Mein Jesus! Die erste, die dich nach der Abnahme vom Kreuz auf ihren Schoß nimmt, ist deine schmerzhafte Mutter. In ihren Armen ruht dein von Dornen durchstochenes Haupt. Meine gütigste Mutter! Halte es nicht unter deiner Würde, mich in deiner Gesellschaft zu dulden. Mache es möglich, dass ich im Verein mit dir meinem geliebten Jesus die letzte Ehre erweise.

Ja, es ist wahr, du übertriffst mich an Liebe und an Zartgefühl, meinen Jesus anzurühren. Aber ich will mich bemühen, dich so vollkommen wie möglich nachzuahmen, um in allem sein Wohlgefallen zu erwerben.

Mit deinen und meinen Händen lass uns die Dornen herausziehen, die sein anbetungswürdiges Haupt umgeben. Mit deiner Anbetung, die du in tiefster Demut und Andacht darbringst, möchte ich die meinige vereinen.

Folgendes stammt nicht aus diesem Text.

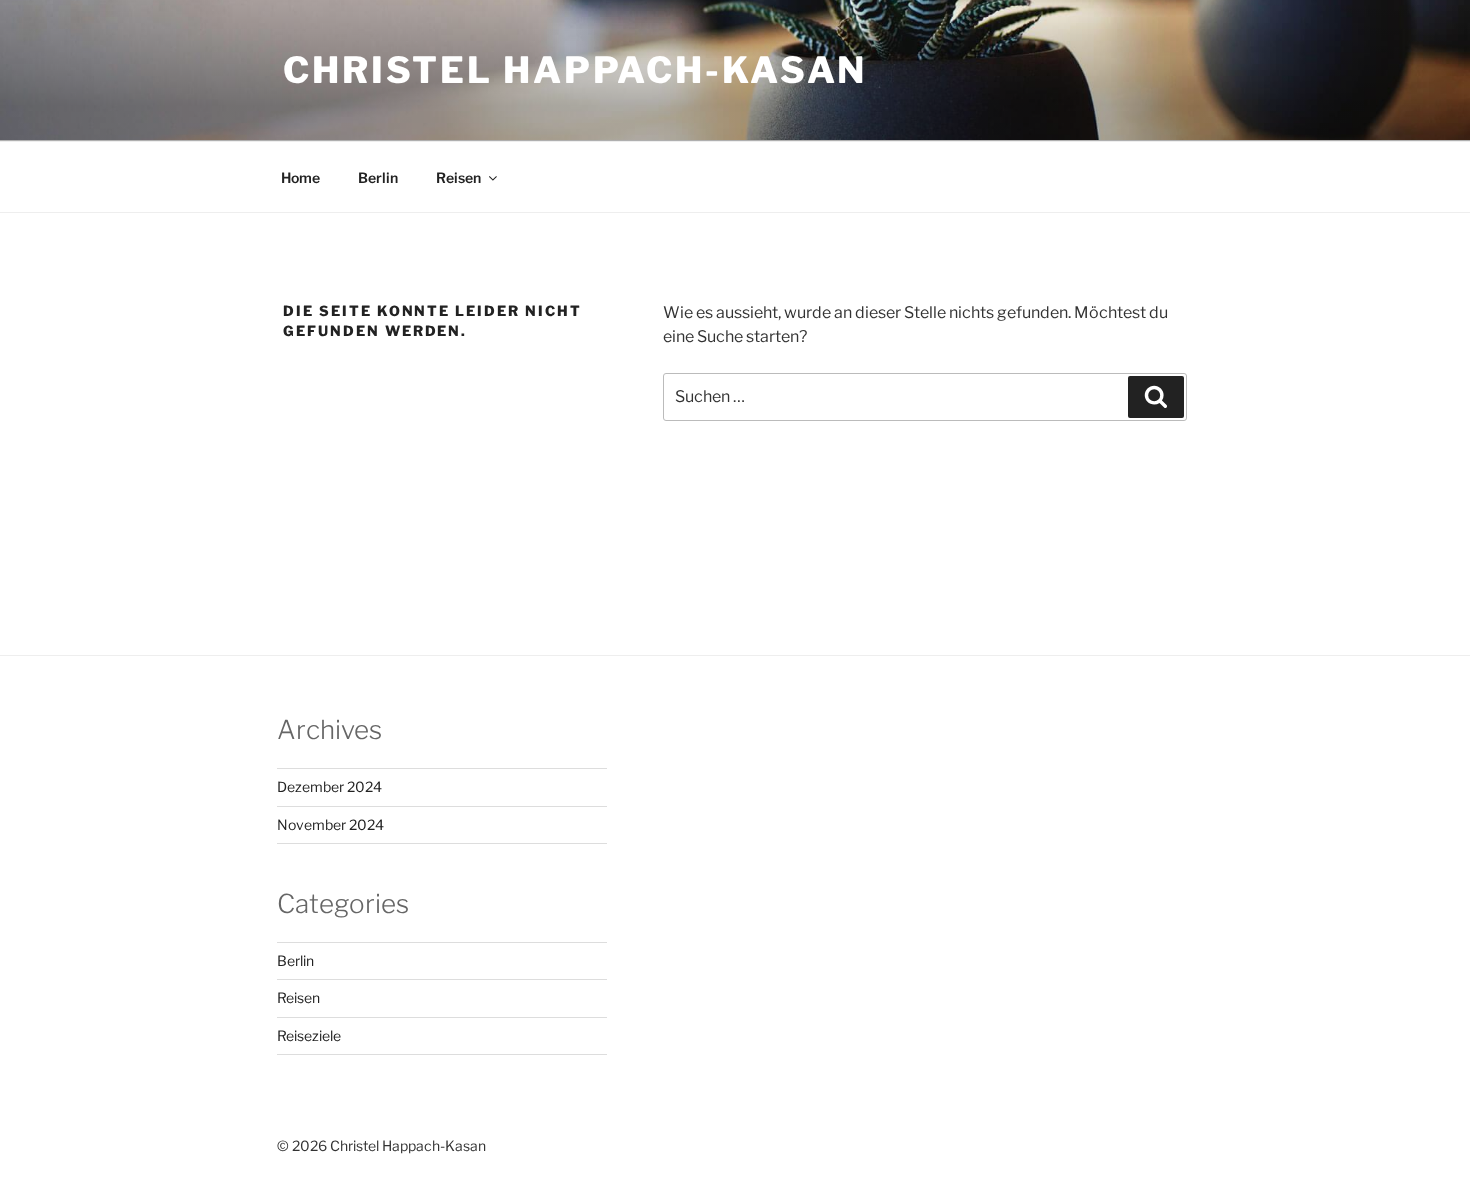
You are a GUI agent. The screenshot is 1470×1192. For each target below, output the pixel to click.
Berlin (378, 177)
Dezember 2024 (329, 786)
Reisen (458, 177)
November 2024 (330, 824)
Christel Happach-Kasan (575, 70)
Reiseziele (309, 1035)
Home (300, 177)
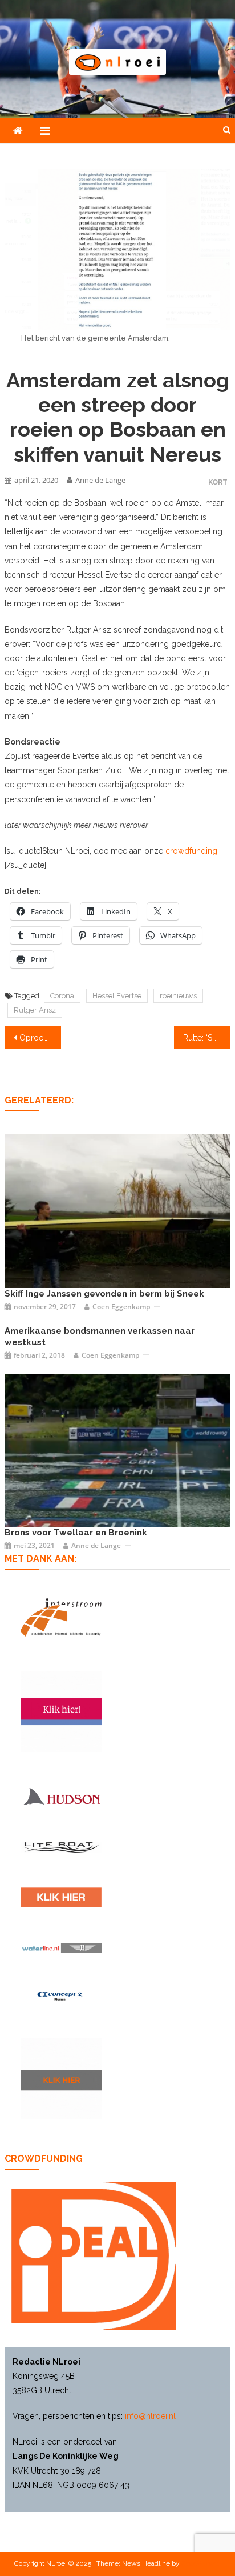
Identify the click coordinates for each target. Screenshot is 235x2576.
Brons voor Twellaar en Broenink (76, 1532)
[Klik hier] (61, 2078)
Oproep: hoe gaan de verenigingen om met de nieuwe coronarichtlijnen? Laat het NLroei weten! (40, 1037)
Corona (62, 995)
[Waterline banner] (61, 1948)
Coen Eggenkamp (121, 1306)
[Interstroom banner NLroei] (61, 1617)
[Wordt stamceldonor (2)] (61, 1711)
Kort (218, 482)
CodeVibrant (200, 2563)
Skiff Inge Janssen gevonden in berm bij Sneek (104, 1294)
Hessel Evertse (116, 995)
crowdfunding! (192, 850)
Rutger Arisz (35, 1010)
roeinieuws (178, 995)
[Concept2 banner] (61, 1996)
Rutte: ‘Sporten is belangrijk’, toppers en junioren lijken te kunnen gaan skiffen (206, 1037)
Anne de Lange (100, 480)
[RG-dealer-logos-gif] (61, 1897)
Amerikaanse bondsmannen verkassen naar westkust (100, 1336)
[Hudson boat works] (61, 1796)
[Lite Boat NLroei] (61, 1847)
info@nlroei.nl (150, 2416)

Himmlische Mutter, schon schickst du dich an, mit deinen Händen das Blut von jenen Augen abzuwaschen, die einst der ganzen Welt Licht des Geistes gespendet haben, jetzt aber verdunkelt und erloschen sind. O Mutter, im Verein mit dir möchte ich Sühne leisten für alle Sünden, welche die Menschheit durch Augenlust begangen hat.

Süße Mutter, ich sehe, wie du unter Tränen und Schmerzen das Antlitz deines gemarterten Jesus betrachtest. Ich vereinige meinen Schmerz und meine Tränen mit den deinigen. Lass uns gemeinsam sein heiligstes Angesicht von der Besudelung reinigen. Beten wir jenes Antlitz voll göttlicher Majestät an, das Himmel und Erde zur Verzückung hinreißt, jetzt aber kein Lebenszeichen mehr von sich gibt.

Verehren wir, meine Mutter, seinen heiligen, göttlichen Mund, der mit dem Wohllaut seiner Worte so viele Herzen an sich herangezogen hat. Mutter, drücke deine Lippen auf jene bleichen und blutlosen Lippen deines Sohnes, die der Tod für immer verschlossen hat.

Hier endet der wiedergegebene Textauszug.